▶ _Exercise input_:
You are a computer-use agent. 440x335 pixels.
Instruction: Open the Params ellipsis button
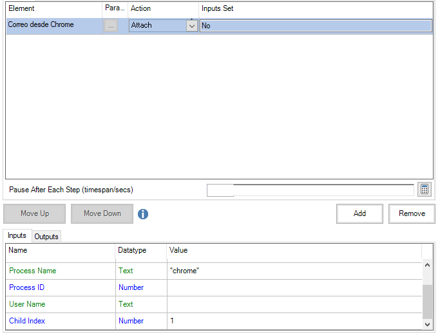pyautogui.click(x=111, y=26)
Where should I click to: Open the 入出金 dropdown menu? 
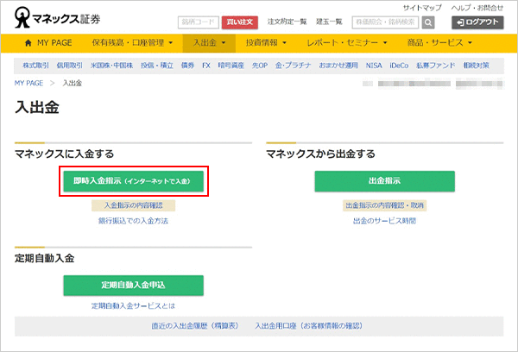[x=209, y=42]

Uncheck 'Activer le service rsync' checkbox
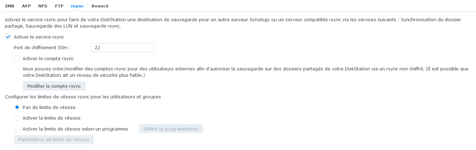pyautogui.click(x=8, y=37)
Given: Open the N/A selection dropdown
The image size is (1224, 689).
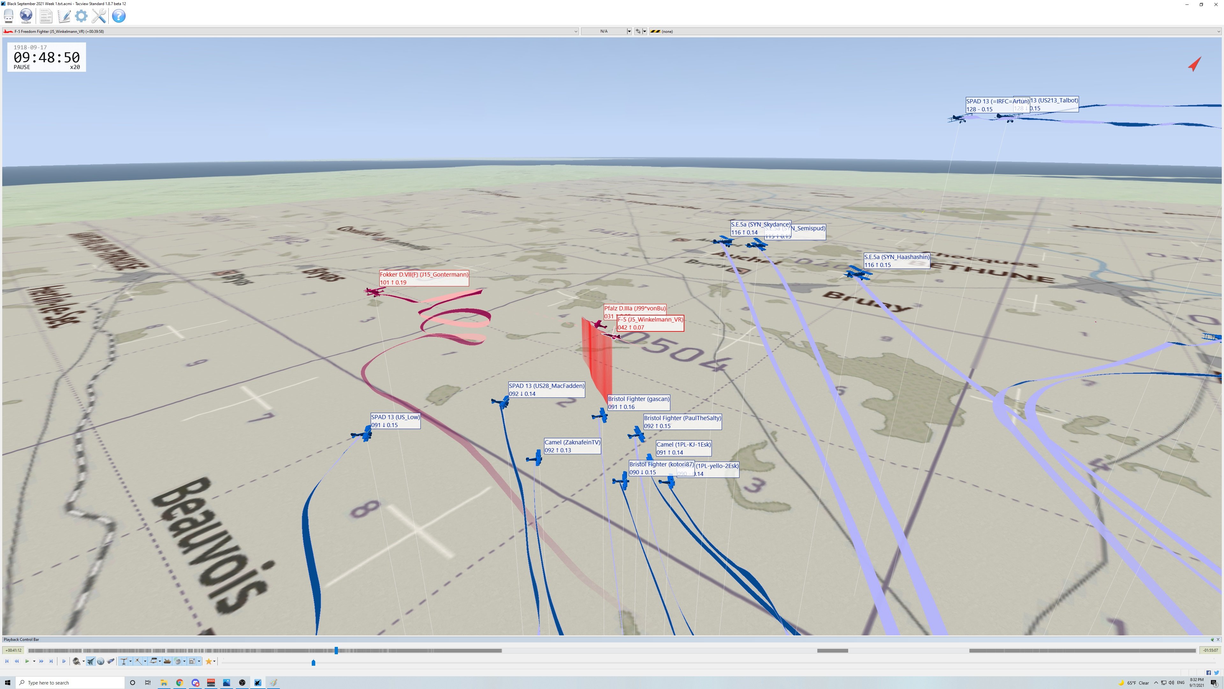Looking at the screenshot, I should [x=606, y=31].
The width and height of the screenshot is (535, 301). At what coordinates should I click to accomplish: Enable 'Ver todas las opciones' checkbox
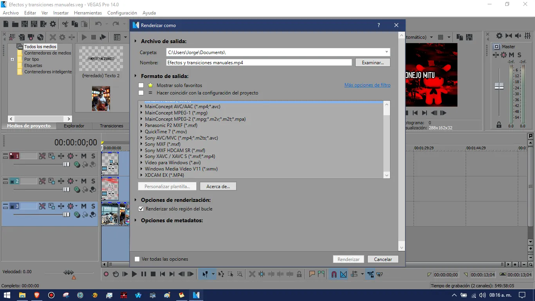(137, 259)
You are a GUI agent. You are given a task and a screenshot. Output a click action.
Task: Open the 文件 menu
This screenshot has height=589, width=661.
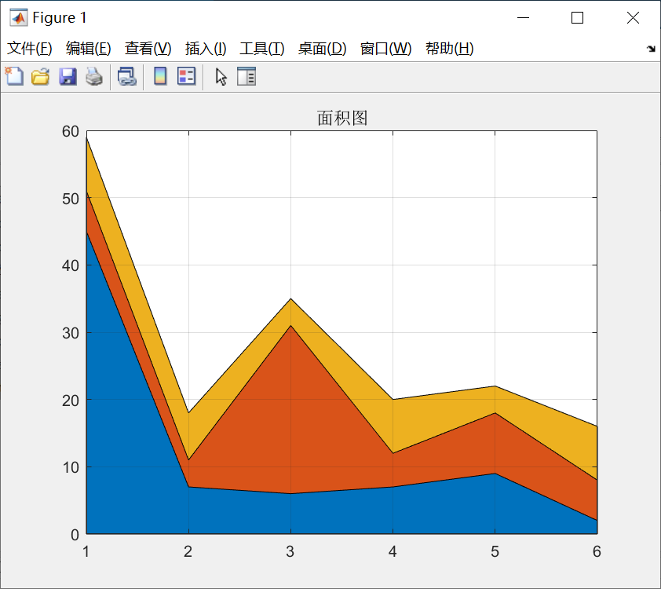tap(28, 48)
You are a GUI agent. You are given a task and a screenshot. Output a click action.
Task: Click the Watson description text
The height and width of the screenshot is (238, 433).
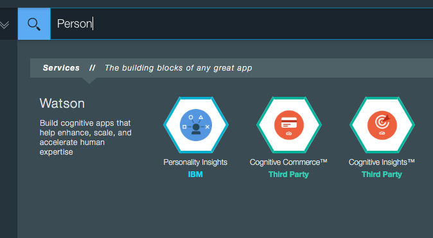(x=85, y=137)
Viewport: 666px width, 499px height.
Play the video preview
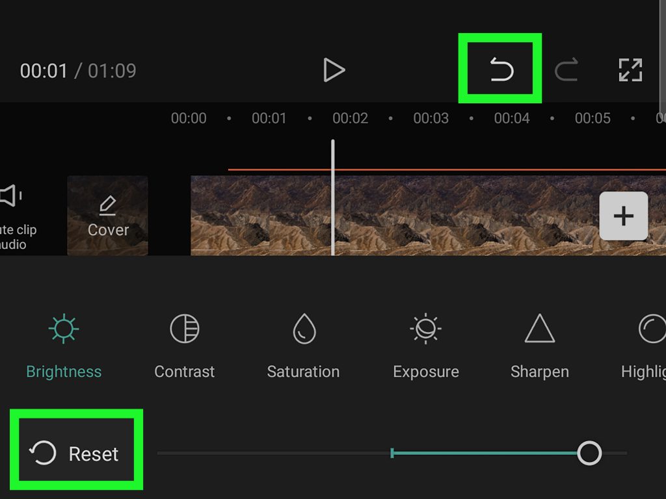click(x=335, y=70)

▶ _Exercise directions_: Present every line of the entries above as a numbered list, skipping blank lines and leaving out the pictures.

▶ _Output of the exercise_:
1. You are a computer-use agent. 440x335 pixels.
2. Instruction: Open the Params ellipsis button
3. pyautogui.click(x=111, y=26)
4. Where should I click to: Open the 入出金 dropdown menu? 
5. [x=209, y=42]
6. Uncheck 'Activer le service rsync' checkbox
7. pyautogui.click(x=8, y=37)
8. Given: Open the N/A selection dropdown
9. The image size is (1224, 689).
10. Looking at the screenshot, I should [x=606, y=31].
11. The width and height of the screenshot is (535, 301). At what coordinates should I click to accomplish: Enable 'Ver todas las opciones' checkbox
12. (137, 259)
13. You are a GUI agent. You are given a task and a screenshot. Output a click action.
14. Task: Open the 文件 menu
15. This screenshot has height=589, width=661.
16. tap(28, 48)
17. You are a GUI agent. You are given a task and a screenshot. Output a click action.
18. Task: Click the Watson description text
19. The height and width of the screenshot is (238, 433).
20. (x=85, y=137)
21. Viewport: 666px width, 499px height.
22. Play the video preview
23. click(x=335, y=70)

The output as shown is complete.